- WORK TO BE COMPLETED: Using the data beneath this instruction, retype only the lines from the one that contains "アクセス (1386, 1394)" down to the one that contains "[instagram] (552, 412)", both included, exactly as they appear.

>>>>>

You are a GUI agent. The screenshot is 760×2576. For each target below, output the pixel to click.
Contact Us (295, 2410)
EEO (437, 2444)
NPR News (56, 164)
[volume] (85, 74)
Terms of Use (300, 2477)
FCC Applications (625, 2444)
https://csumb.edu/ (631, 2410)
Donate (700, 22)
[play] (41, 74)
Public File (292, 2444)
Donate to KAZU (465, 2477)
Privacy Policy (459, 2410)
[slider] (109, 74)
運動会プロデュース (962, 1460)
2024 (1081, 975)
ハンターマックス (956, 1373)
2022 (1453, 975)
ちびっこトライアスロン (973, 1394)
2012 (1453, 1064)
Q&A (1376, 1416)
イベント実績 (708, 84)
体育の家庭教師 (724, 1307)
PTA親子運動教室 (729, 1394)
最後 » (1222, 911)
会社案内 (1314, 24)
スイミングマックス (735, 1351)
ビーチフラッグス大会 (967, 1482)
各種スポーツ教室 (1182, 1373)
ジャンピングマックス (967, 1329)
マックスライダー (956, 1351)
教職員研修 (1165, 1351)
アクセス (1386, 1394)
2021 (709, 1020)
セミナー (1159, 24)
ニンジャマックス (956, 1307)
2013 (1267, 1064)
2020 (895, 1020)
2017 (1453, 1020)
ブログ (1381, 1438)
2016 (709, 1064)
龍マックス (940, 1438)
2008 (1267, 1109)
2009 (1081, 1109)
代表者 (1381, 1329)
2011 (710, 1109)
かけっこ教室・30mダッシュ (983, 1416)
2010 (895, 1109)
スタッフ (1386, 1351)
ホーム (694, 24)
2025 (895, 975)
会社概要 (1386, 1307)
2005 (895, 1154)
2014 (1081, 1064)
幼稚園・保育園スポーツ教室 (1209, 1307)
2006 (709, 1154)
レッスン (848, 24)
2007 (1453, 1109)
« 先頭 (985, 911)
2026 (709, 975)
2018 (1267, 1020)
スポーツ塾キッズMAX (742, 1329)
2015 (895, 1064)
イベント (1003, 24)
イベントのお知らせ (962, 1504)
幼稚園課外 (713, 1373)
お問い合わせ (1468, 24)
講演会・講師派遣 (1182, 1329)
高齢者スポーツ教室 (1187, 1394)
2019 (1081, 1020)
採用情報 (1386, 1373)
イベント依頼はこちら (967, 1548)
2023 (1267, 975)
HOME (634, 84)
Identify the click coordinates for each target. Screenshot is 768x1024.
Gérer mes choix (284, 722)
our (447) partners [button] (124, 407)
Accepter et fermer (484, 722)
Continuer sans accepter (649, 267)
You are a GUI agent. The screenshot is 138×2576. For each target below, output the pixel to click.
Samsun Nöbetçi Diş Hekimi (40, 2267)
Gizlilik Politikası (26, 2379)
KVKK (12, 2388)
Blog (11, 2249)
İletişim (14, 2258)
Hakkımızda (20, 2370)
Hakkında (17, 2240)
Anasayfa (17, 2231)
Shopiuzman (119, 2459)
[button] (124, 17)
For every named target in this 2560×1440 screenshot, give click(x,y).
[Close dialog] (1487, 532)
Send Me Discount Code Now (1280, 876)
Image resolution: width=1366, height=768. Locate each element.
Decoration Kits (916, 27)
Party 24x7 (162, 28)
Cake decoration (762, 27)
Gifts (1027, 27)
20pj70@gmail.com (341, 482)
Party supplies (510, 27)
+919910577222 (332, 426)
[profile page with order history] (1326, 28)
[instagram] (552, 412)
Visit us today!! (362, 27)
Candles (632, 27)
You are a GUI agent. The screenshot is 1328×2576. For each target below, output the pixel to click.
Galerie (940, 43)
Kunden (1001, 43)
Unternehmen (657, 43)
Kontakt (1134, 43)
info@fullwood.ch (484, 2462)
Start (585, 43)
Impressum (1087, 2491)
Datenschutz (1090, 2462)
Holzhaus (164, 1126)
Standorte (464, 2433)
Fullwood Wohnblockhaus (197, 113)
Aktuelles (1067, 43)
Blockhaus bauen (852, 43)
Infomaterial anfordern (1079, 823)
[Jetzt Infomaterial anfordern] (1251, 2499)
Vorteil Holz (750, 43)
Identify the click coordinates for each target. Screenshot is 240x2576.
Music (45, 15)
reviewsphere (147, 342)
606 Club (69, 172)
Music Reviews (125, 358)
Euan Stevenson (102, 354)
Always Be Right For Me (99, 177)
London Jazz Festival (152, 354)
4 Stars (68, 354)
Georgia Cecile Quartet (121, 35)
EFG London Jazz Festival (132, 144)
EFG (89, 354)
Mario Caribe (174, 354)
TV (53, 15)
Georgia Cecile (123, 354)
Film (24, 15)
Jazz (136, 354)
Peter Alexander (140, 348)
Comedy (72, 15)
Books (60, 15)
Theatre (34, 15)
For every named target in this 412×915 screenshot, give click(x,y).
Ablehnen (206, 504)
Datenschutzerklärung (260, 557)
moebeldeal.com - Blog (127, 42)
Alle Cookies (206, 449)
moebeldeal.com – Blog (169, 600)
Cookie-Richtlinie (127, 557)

<<<<<

- PROBLEM SOLUTION:
アクセス (1386, 1394)
2021 (709, 1020)
セミナー (1159, 24)
ニンジャマックス (956, 1307)
2013 (1267, 1064)
2020 (895, 1020)
2017 (1453, 1020)
ブログ (1381, 1438)
2016 (709, 1064)
龍マックス (940, 1438)
2008 (1267, 1109)
2009 (1081, 1109)
代表者 (1381, 1329)
2011 (710, 1109)
かけっこ教室・30mダッシュ (983, 1416)
2010 (895, 1109)
スタッフ (1386, 1351)
ホーム (694, 24)
2025 (895, 975)
会社概要 (1386, 1307)
2005 (895, 1154)
2014 (1081, 1064)
幼稚園・保育園スポーツ教室 (1209, 1307)
2006 (709, 1154)
レッスン (848, 24)
2007 (1453, 1109)
« 先頭 (985, 911)
2026 (709, 975)
2018 (1267, 1020)
スポーツ塾キッズMAX (742, 1329)
2015 (895, 1064)
イベント (1003, 24)
イベントのお知らせ (962, 1504)
幼稚園課外 (713, 1373)
お問い合わせ (1468, 24)
講演会・講師派遣 (1182, 1329)
高齢者スポーツ教室 (1187, 1394)
2019 (1081, 1020)
採用情報 (1386, 1373)
イベント依頼はこちら (967, 1548)
2023 (1267, 975)
HOME (634, 84)
Identify the click coordinates for each target. Screenshot is 768x1024.
Gérer mes choix (284, 722)
our (447) partners [button] (124, 407)
Accepter et fermer (484, 722)
Continuer sans accepter (649, 267)
You are a GUI agent. The screenshot is 138×2576. For each target below, output the pixel to click.
Samsun Nöbetçi Diş Hekimi (40, 2267)
Gizlilik Politikası (26, 2379)
KVKK (12, 2388)
Blog (11, 2249)
İletişim (14, 2258)
Hakkımızda (20, 2370)
Hakkında (17, 2240)
Anasayfa (17, 2231)
Shopiuzman (119, 2459)
[button] (124, 17)
For every named target in this 2560×1440 screenshot, give click(x,y).
[Close dialog] (1487, 532)
Send Me Discount Code Now (1280, 876)
Image resolution: width=1366, height=768. Locate each element.
Decoration Kits (916, 27)
Party 24x7 (162, 28)
Cake decoration (762, 27)
Gifts (1027, 27)
20pj70@gmail.com (341, 482)
Party supplies (510, 27)
+919910577222 (332, 426)
[profile page with order history] (1326, 28)
[instagram] (552, 412)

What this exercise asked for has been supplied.